Jesús colocó a su entorno ante una cuestión decisiva: o bien él actuaba con poder divino, o bien era un impostor, un blasfemo, un infractor de la ley, y debía rendir cuentas por ello según la ley. [574576] En muchos aspectos Jesús fue una provocación única para el judaísmo tradicional de su tiempo. Perdonaba pecados, lo que sólo puede hacer Dios; relativizaba el mandamiento del sábado; se hacía sospechoso de blasfemia y se le reprochaba ser un falso profeta. Para todos estos delitos la ley preveía la pena de muerte.
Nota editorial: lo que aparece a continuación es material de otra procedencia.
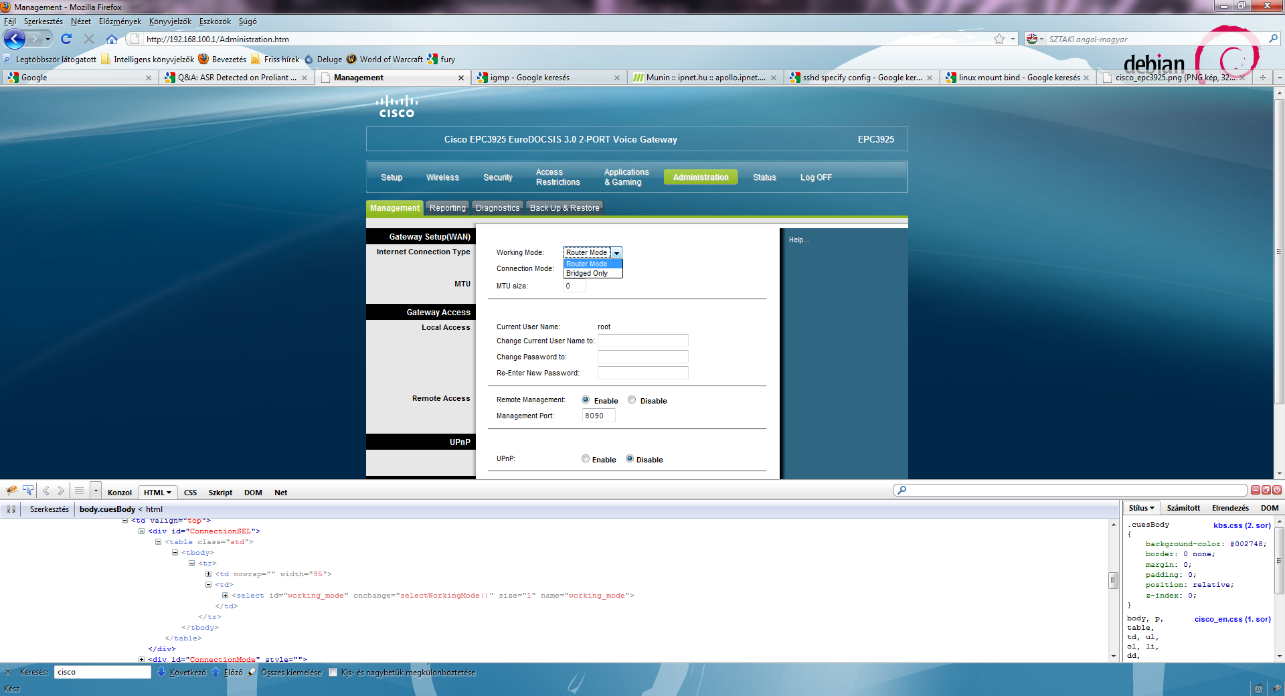Click the Összes kiemelése highlighter icon
1285x696 pixels.
pos(252,672)
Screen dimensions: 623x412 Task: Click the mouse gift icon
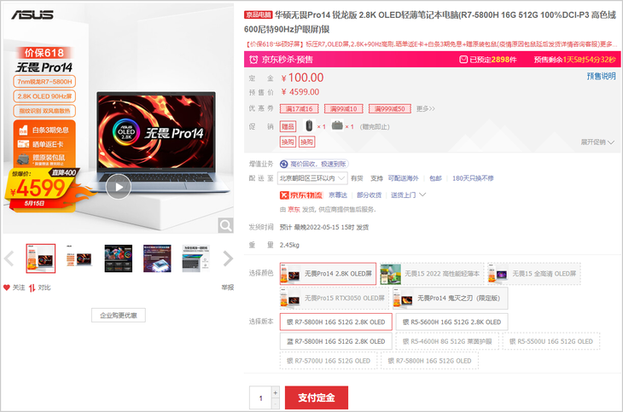[310, 125]
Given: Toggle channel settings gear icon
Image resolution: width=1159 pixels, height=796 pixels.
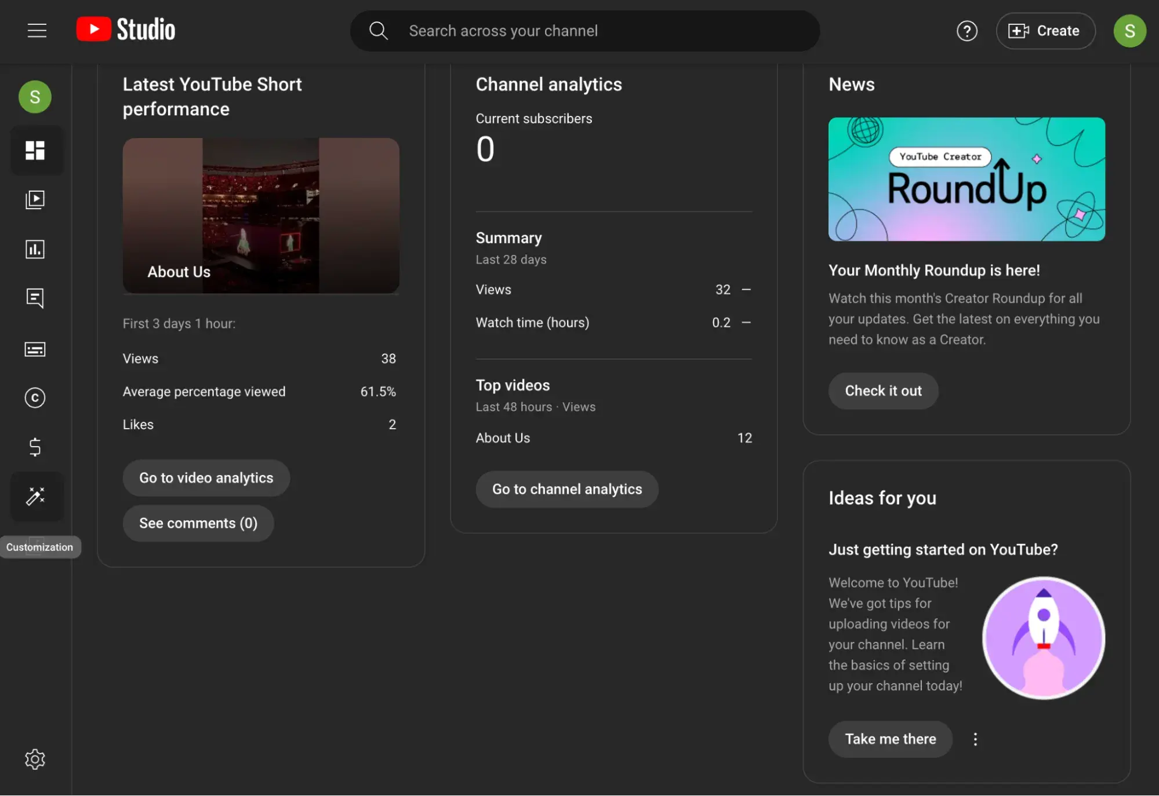Looking at the screenshot, I should 34,759.
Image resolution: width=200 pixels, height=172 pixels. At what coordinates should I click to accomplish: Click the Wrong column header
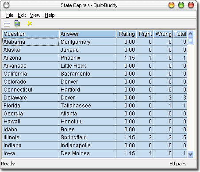(x=163, y=34)
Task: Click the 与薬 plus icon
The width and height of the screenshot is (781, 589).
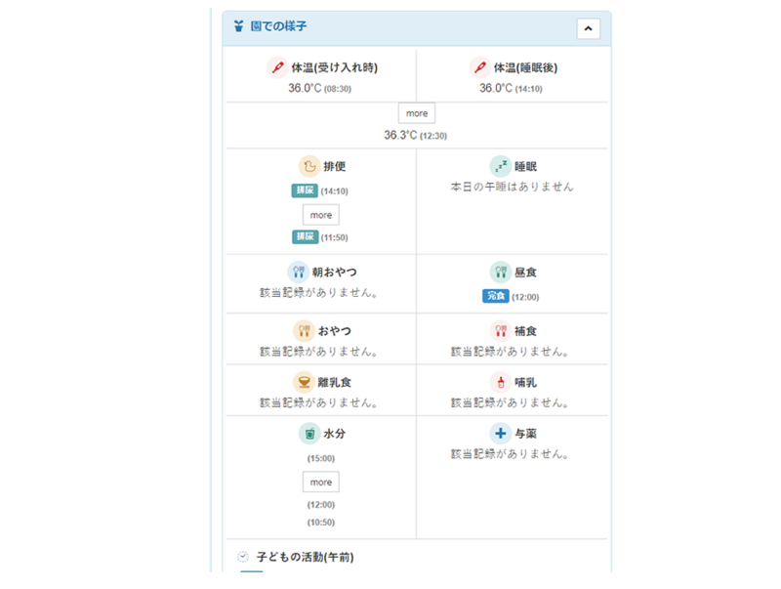Action: pos(500,433)
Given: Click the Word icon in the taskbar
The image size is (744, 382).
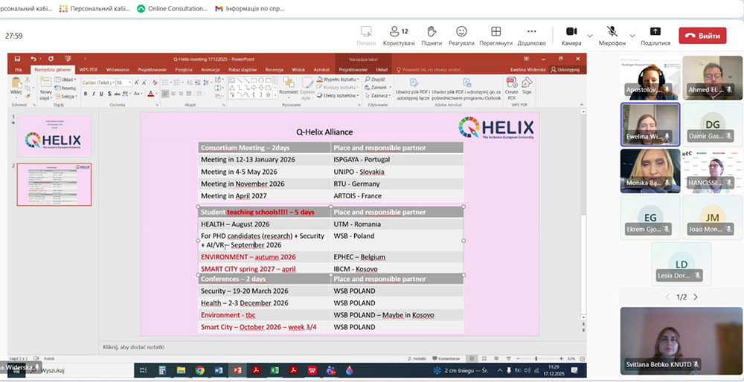Looking at the screenshot, I should point(219,369).
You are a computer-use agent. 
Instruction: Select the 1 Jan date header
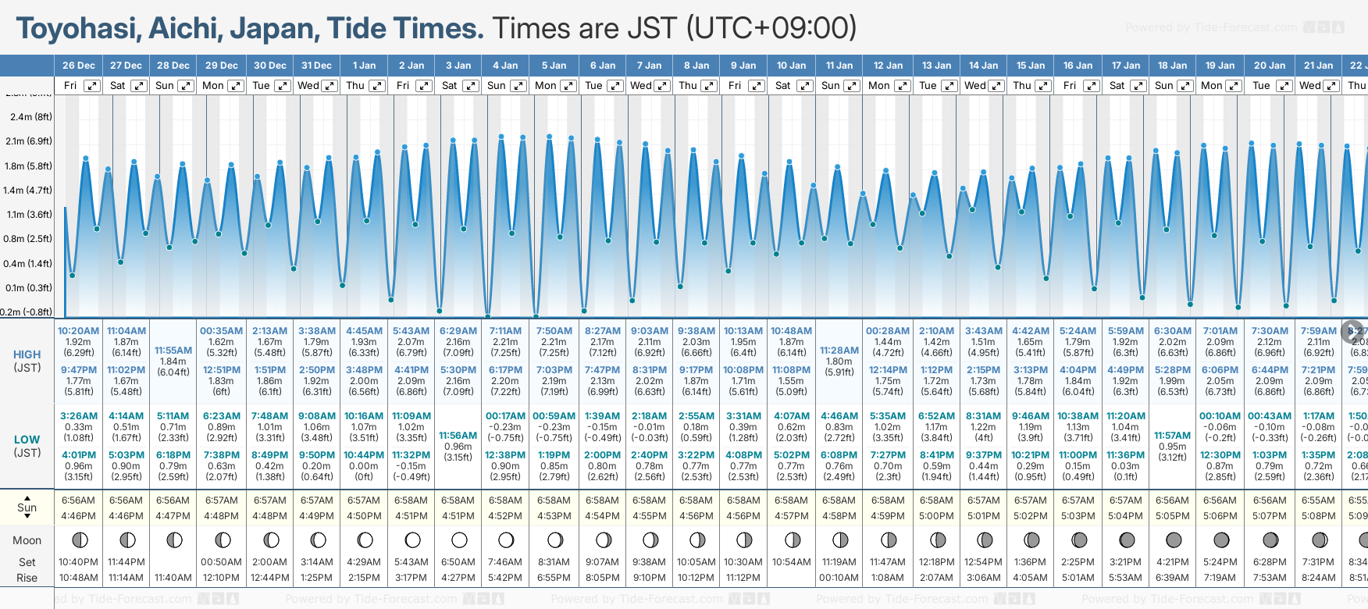pos(364,66)
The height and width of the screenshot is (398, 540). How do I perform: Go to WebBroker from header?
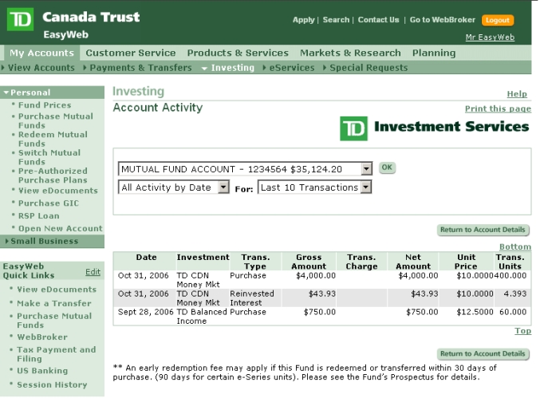pyautogui.click(x=442, y=20)
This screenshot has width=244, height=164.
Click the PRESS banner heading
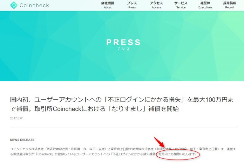(x=123, y=42)
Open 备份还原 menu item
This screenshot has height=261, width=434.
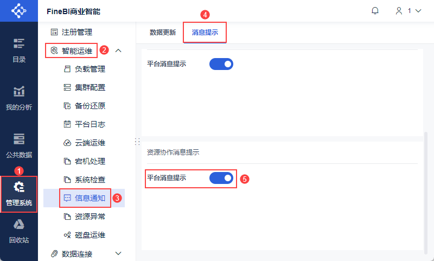point(90,106)
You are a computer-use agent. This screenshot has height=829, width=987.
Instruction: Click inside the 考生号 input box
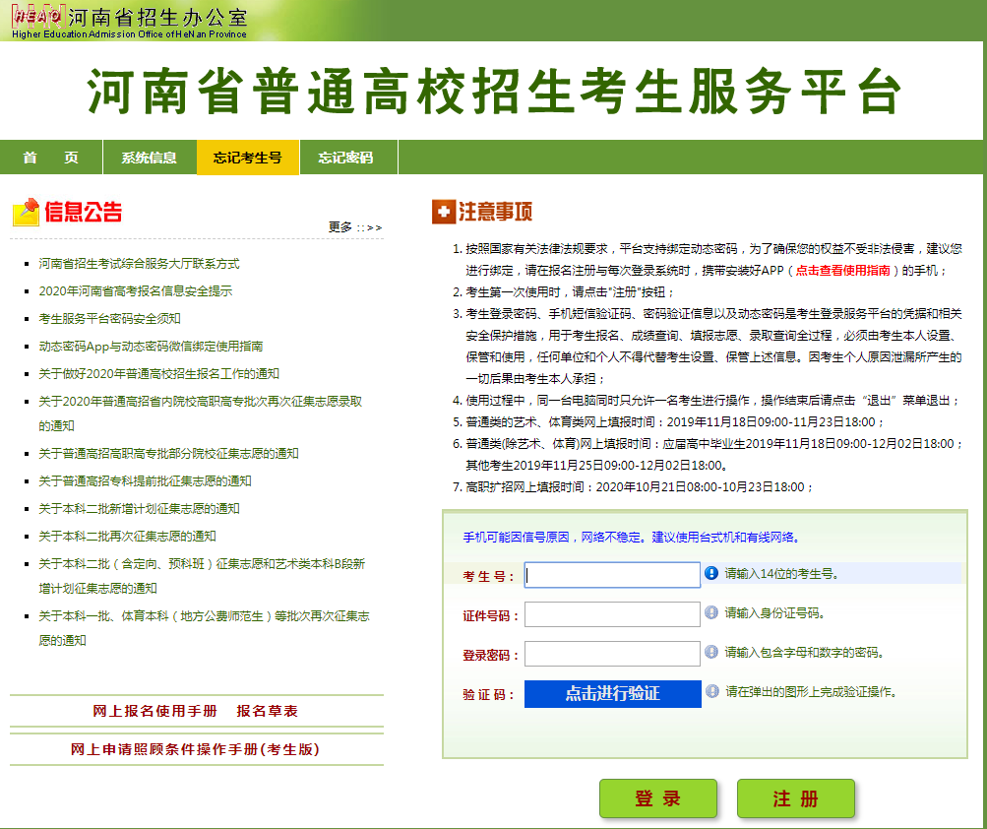click(x=611, y=574)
574. Desde los comienzos del ministerio público de Jesús, fariseos y partidarios de Herodes, junto con sacerdotes y escribas, se pusieron de acuerdo para perderle (cf. Mc 3,6). Por algunas de sus obras (expulsión de demonios, cf. Mt 12,24; perdón de los pecados, cf. Mc 2, 7; curaciones en sábado, cf. Mc 3,1-6; interpretación original de los preceptos de pureza de la Ley, cf. Mc 7,14-23; familiaridad con los publicanos y los pecadores públicos, cf. Mc 2,14-17), Jesús apareció a algunos malintencionados sospechoso de posesión diabólica (cf. Mc 3, 22; Jn 8, 48; 10, 20). Se le acusa de blasfemo (cf. Mc 2, 7; Jn 5,18; 10, 33) y de falso profetismo (cf. Jn 7, 12; 7, 52), crímenes religiosos que la Ley castigaba con pena de muerte a pedradas (cf. Jn 8, 59; 10, 31).
576. A los ojos de muchos en Israel, Jesús parece actuar contra las instituciones esenciales del Pueblo elegido:
– contra la sumisión a la Ley en la integridad de sus prescripciones escritas, y, para los fariseos, según la interpretación de la tradición oral.
– contra el carácter central del Templo de Jerusalén como lugar santo donde Dios habita de una manera privilegiada.
– contra la fe en el Dios único, cuya gloria ningún hombre puede compartir.